*YOUR TASK*
Please arrange the records as a Markdown table with the columns Row and Line, giving each line a row number and leaving out blank lines and pictures. Cover only the span from the line containing "Task: Click the drag handle on 转换标识符 step" through the end of the records, both ends included.
[START RECORD SET]
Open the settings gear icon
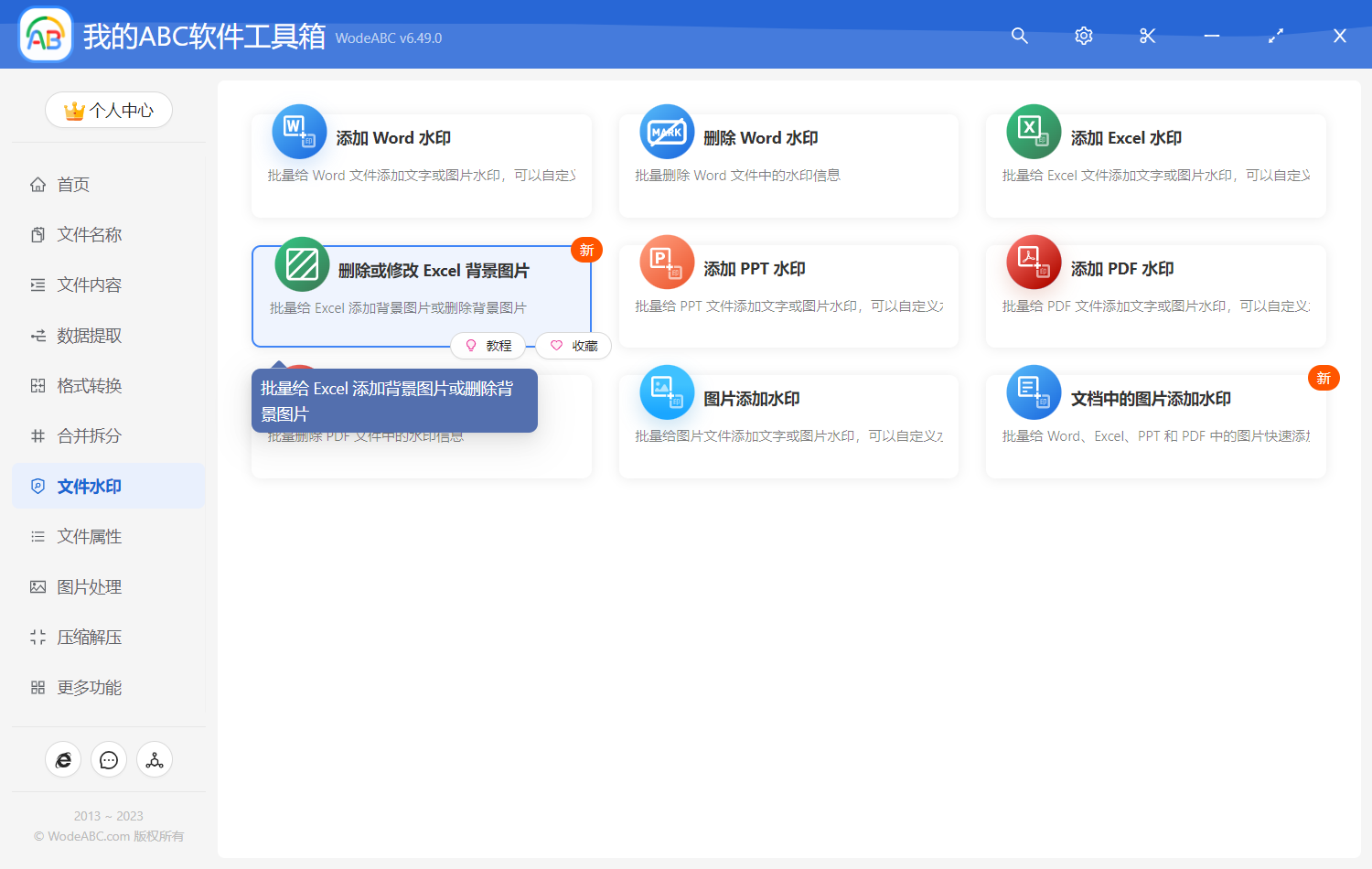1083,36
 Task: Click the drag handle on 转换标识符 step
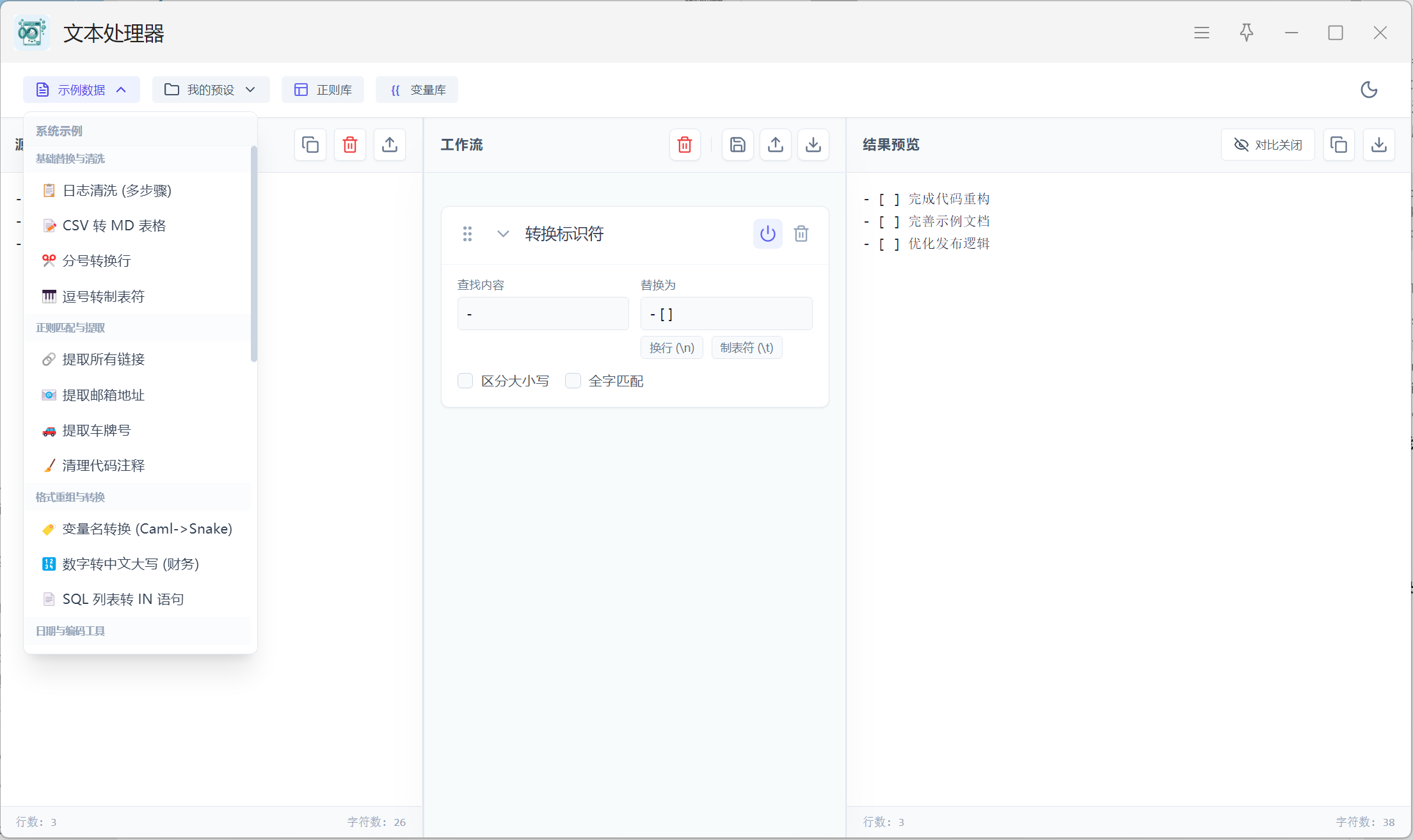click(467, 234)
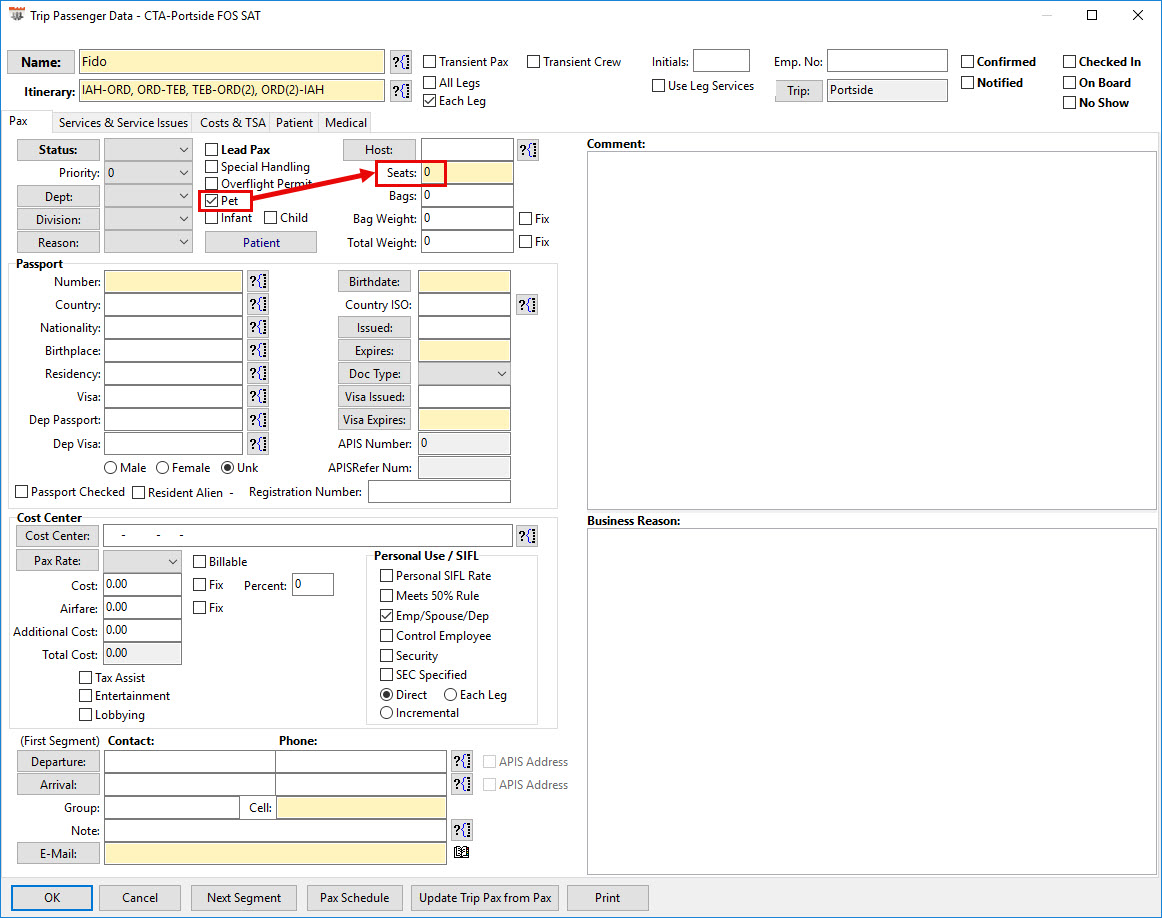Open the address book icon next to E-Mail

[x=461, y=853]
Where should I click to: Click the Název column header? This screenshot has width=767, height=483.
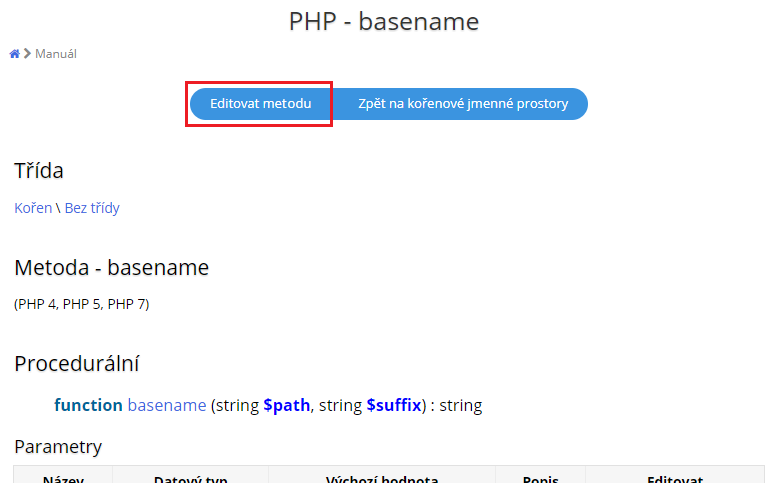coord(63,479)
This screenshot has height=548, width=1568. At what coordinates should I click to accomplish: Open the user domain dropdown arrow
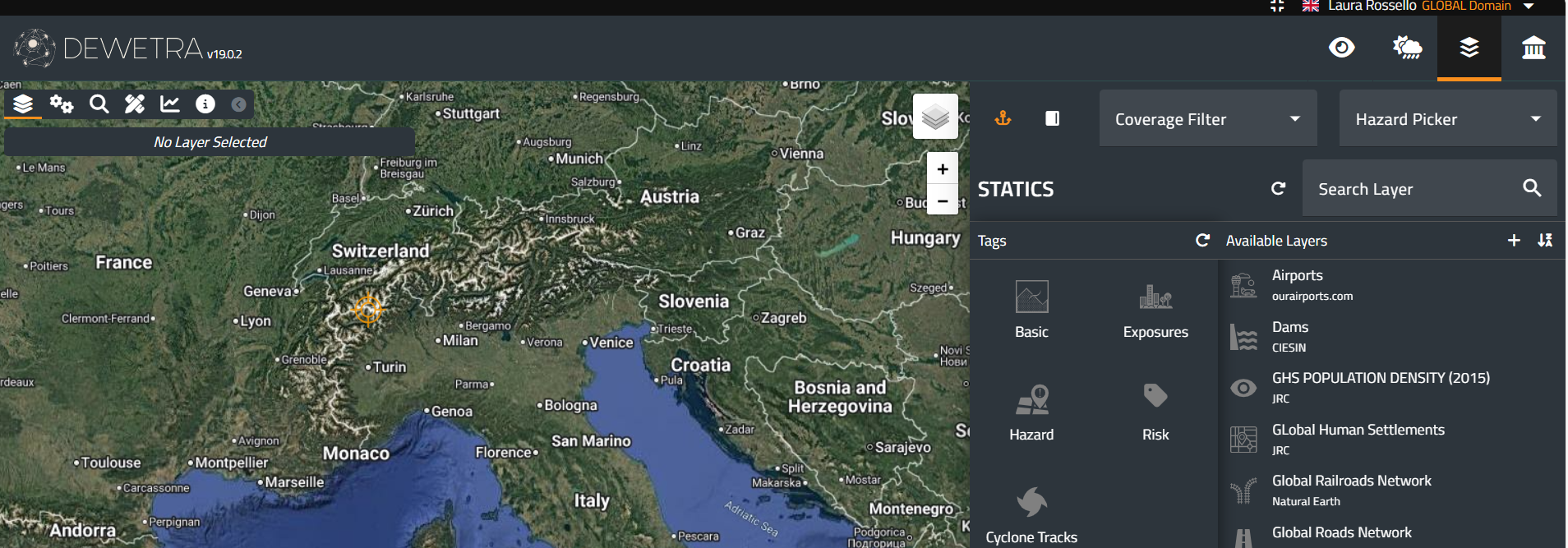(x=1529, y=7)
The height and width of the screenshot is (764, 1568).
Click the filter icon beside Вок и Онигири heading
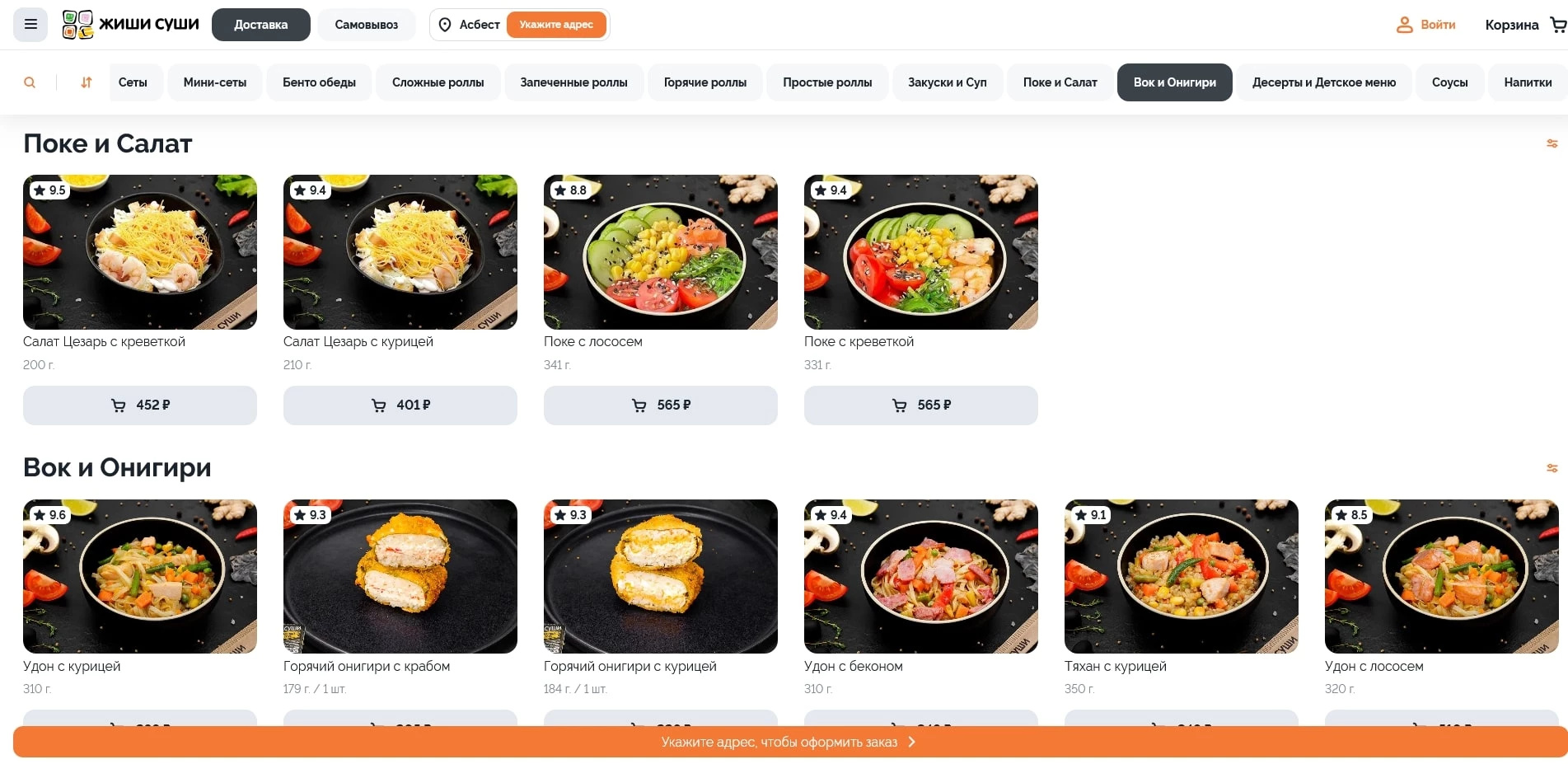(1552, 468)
[END RECORD SET]
*EXERCISE RESULT*
| Row | Line |
|---|---|
| 1 |  Task: Click the drag handle on 转换标识符 step |
| 2 | click(467, 234) |
| 3 | Open the address book icon next to E-Mail |
| 4 | [x=461, y=853] |
| 5 | Where should I click to: Click the Název column header? This screenshot has width=767, height=483. |
| 6 | coord(63,479) |
| 7 | This screenshot has height=548, width=1568. At what coordinates should I click to accomplish: Open the user domain dropdown arrow |
| 8 | (x=1529, y=7) |
| 9 | The height and width of the screenshot is (764, 1568). |
| 10 | Click the filter icon beside Вок и Онигири heading |
| 11 | (1552, 468) |